Mixmag columnist The Secret DJ’s new book is out now, and it’s a wild ride behind the scenes of electronic music and club culture

  • Duncan Dick
  • 14 December 2020

We’ve come long way from The Second Summer Of Love

The main theme of the new book is how Acid House, a youth movement looking to change the world, mutated into a global business, with everyone from tech billionaires and petro-states to property developers twisting the culture to their own ends. The Secret DJ Book Two charts four decades of involvement ‘behind the scene’, from the very first raves and those early warehouse parties, hearing tracks like ‘Stakker Humanoid’ played for the first time, to the way the 90s club boom put the lunatics firmly in charge of the asylum, to the blow-out of the Millennium (“a collective brain fart on the part of many of the UK’s biggest promoters”) and through the following two decades of commercialisation and fragmentation.

​The Secret DJ really, really, doesn’t like EDM


Described variously as ‘the endless honking of the idiot trumpet’, ‘white stadium Elvis, gyrating to distract from the fact Black culture is being stolen outright,’ ‘a Michael Bay film in audio form’, the Secret DJ is, well, somewhat scathing about the last decade’s stadium sized take on electronic music. Don’t expect them to be throwing a cake any time soon

​A DJ’s life on the road isn’t always a glamorous adventure

Between encounters with Russian mobsters, the never-ending carousel of motorway service station embarrassment, and an excruciating experience with a venomous arachnid that will make you laugh almost as hard as you wince, the Secret DJ shows definitively that life as a touring DJ isn’t all Champagne, Instagram, and late check-outs.

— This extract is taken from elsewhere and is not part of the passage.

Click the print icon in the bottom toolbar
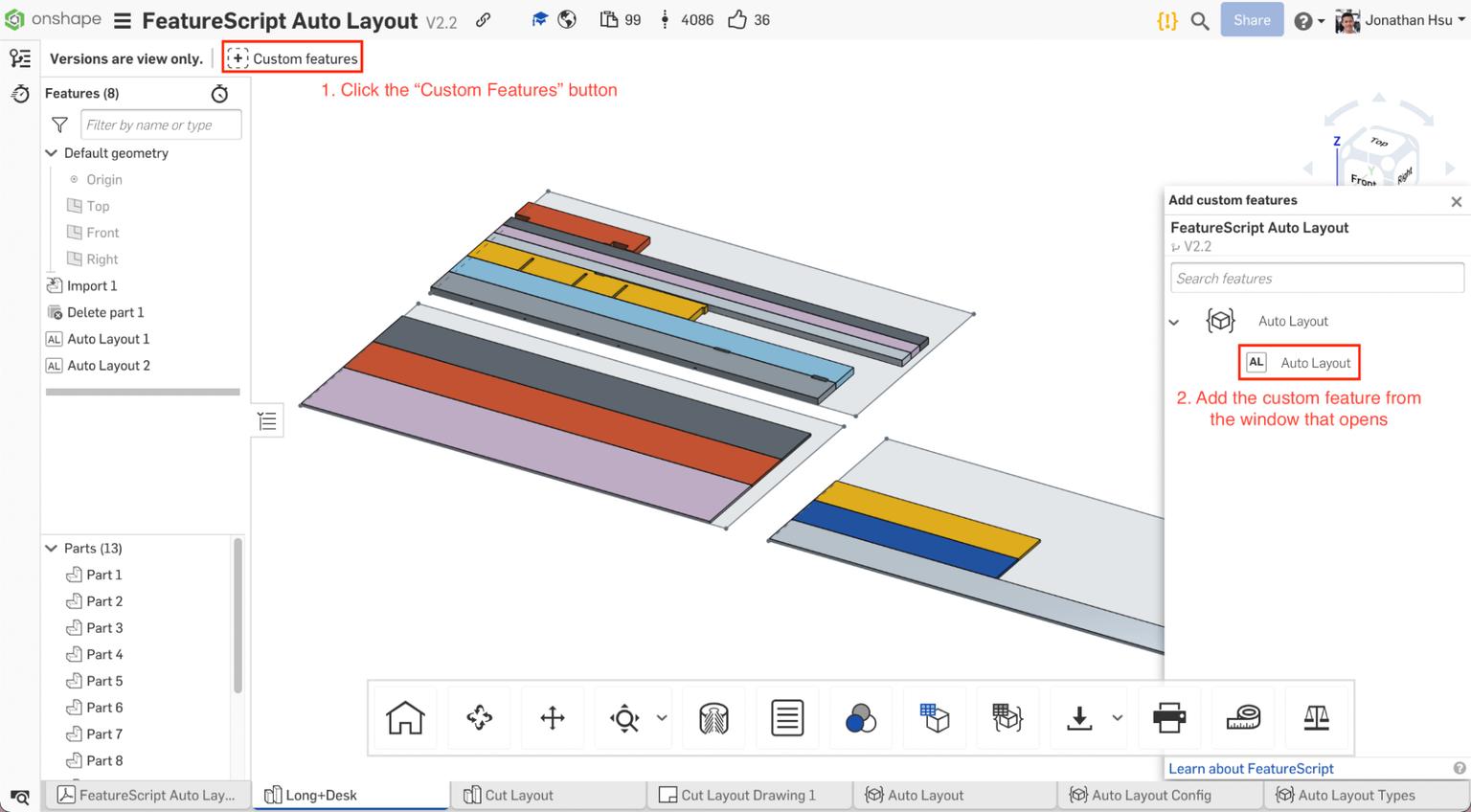The height and width of the screenshot is (812, 1471). pos(1169,716)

​The revelations about Erick Morillo may well be the tip of the iceberg when it comes to predators in dance music

One of the most powerful sections of the book is when the SDJ hands over to a selection of women in dance music to tell their own stories, first-hand, of what goes on in an industry that still doesn’t do enough to ensure the safety and happiness of the people who work in it. What emerges is how the power imbalance between ‘stars’, often supported and facilitated by a network of enablers, and ‘workers’, many in insecure jobs, creates an environment that helps predators get away with abuse, often over a long period of time.

​DJ sabotage is real

The new book lifts the lid on the lengths that some DJs will go to sabotage their peers, from small scale acts of aggression like messing with the set-up in the booth or turning the power off ‘accidentally’, to full scale character assassination and wild rumourmongering, to just playing a really, really stinking warm-up that kills the vibe stone dead. It’s a jungle out there.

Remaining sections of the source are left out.